(Source records)
BEGIN
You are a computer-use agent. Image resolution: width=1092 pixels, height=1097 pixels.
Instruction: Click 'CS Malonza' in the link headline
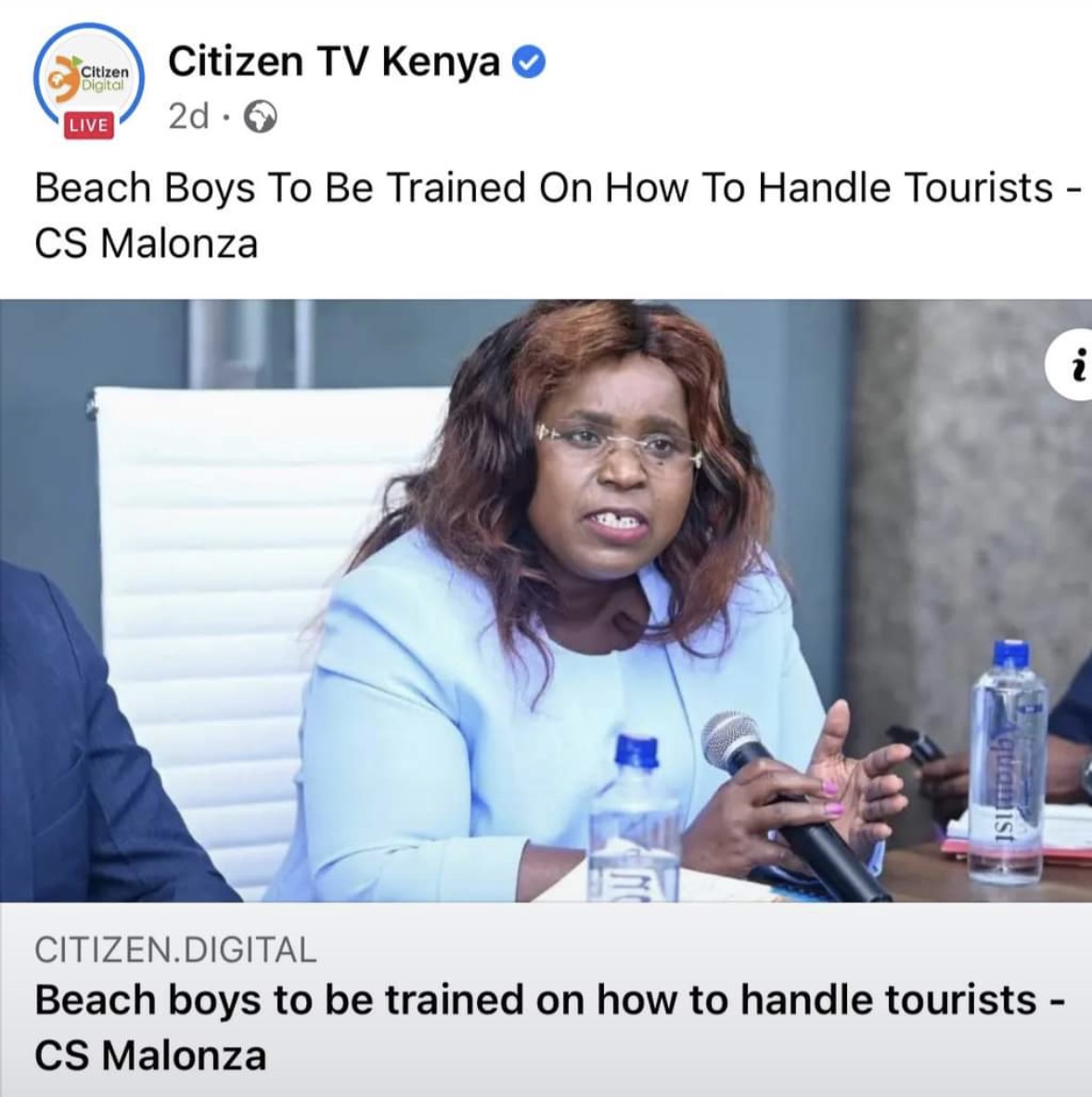150,1056
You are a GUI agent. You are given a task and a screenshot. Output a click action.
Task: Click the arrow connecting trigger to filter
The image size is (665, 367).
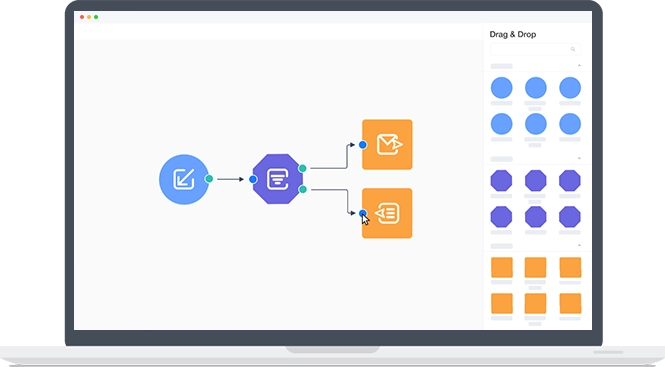(230, 179)
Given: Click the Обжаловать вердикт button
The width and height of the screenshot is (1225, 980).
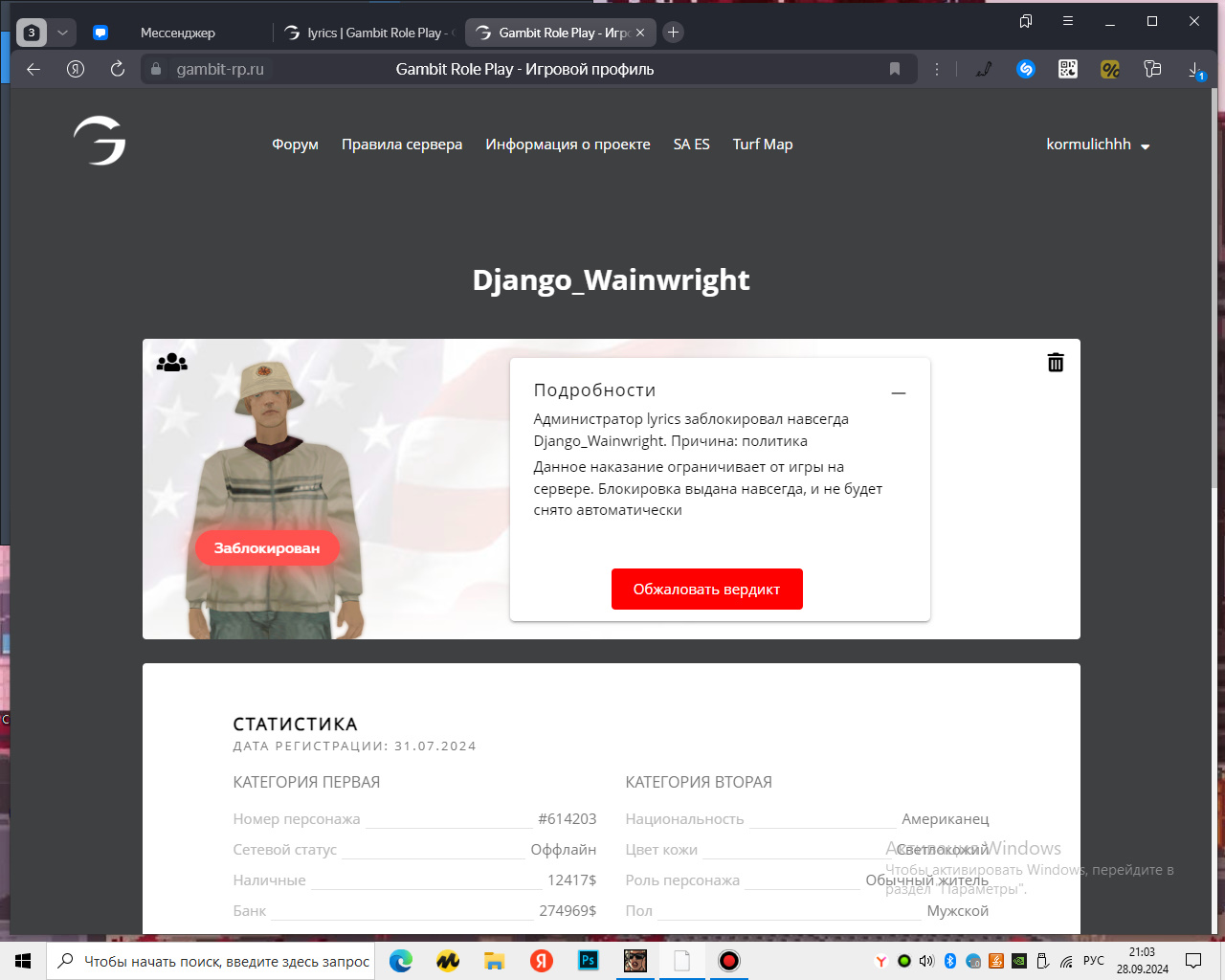Looking at the screenshot, I should [706, 590].
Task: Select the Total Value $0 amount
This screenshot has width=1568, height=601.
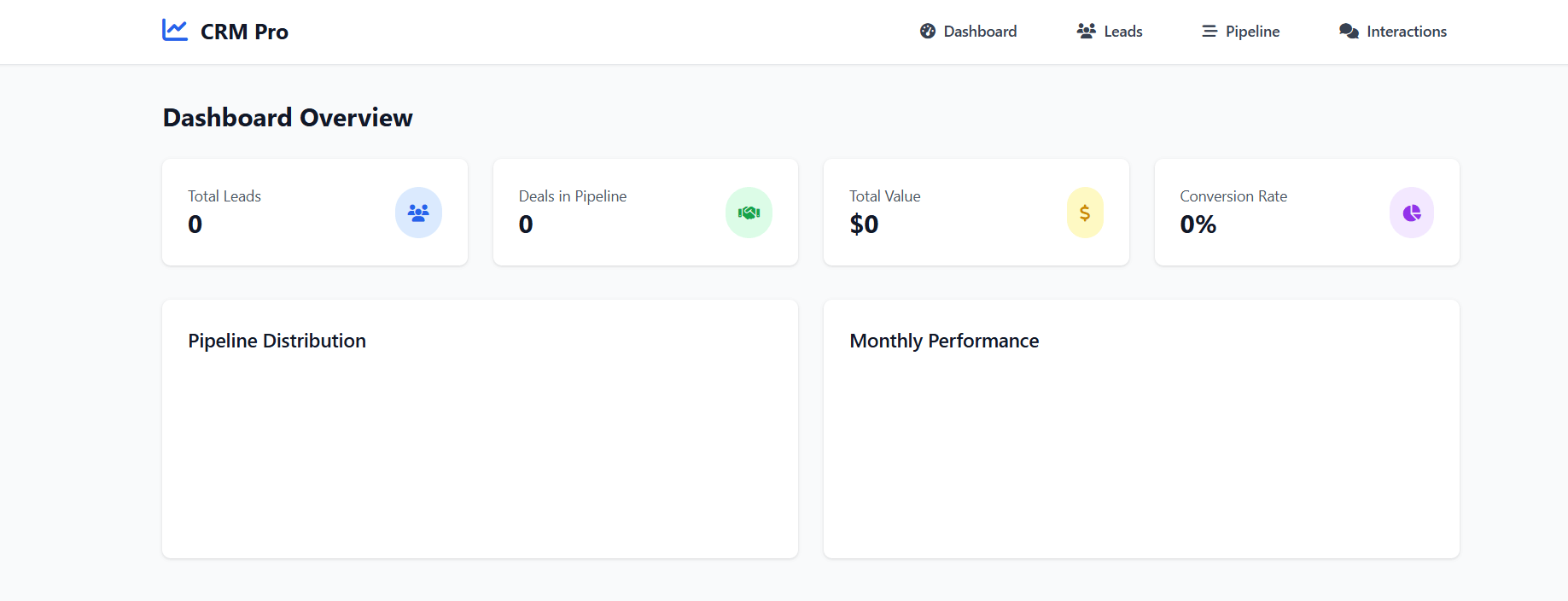Action: point(864,225)
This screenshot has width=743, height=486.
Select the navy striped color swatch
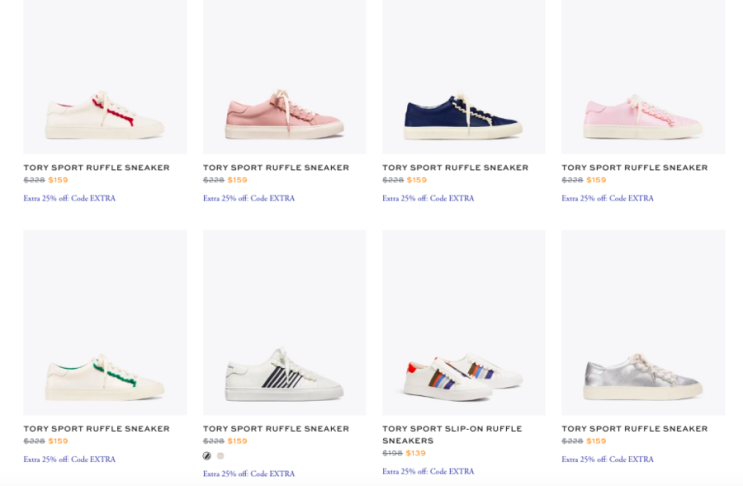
END
- **TRY IT**: The word "Select" appears on some lines of the data above; count those lines and return only the number.

- **OUTPUT**: 2